Unhealthful News 74 – Controlling for confounding, an introduction

Since the health news remains dominated by radiation risks from Japanese reactors, which I will probably write about again but am not yet ready to, today’s post is methodologic background.  This is long and somewhat technical, but my goal is to explain it at a level that my regular readers can make sense of it.  On Sunday I alluded to occasions when controlling for confounding is not expected to make a study estimate better, and may even clearly make it worse.  I have written about confounding here a few times, but thought I could summarize so I can refer to it (including in my post planned for tomorrow).  Yes it is long, but it takes good epidemiology students weeks to learn this material, so I just could not condense it any further.

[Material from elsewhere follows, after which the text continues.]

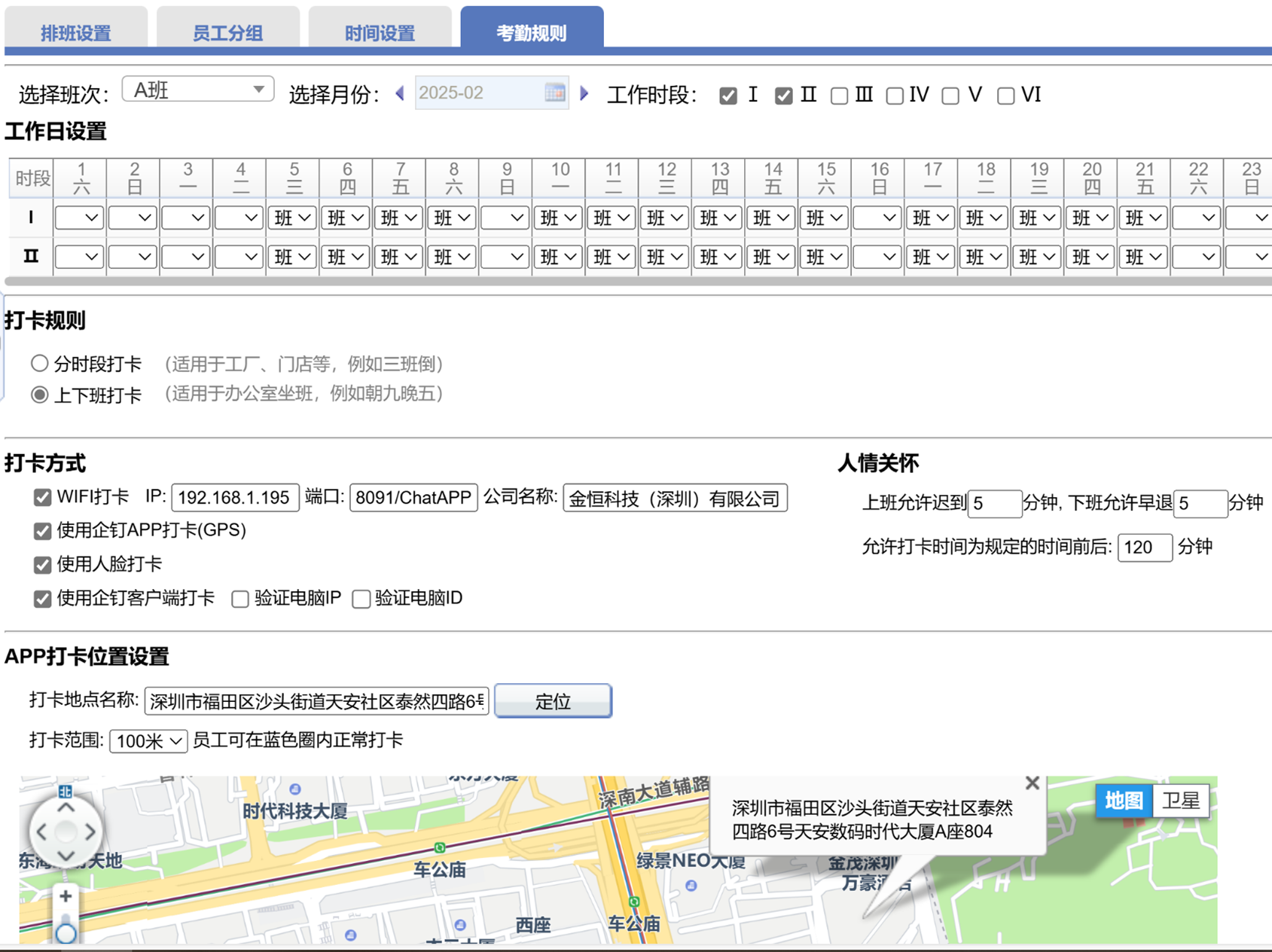Viewport: 1272px width, 952px height.
Task: Open the 选择班次 A班 dropdown
Action: [x=197, y=90]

In newspaper stories about most epidemiologic studies, there are words like “the study controlled for the effects of age, race, smoking, and other variables”.  I believe that most readers have a bit too much faith in what this means.  I know that most people doing the studies have a bit too much faith.  Basically this means that when analyzing the association between the exposure and disease of interest in the data, the analysts included some measure that they had of a few other exposure variables in an attempt to separate the effects of each exposure and thereby isolate the effect of the one of interest.  (Note that “exposure” can include personal characteristics like age and sex, which is not the way the word is used in common language.)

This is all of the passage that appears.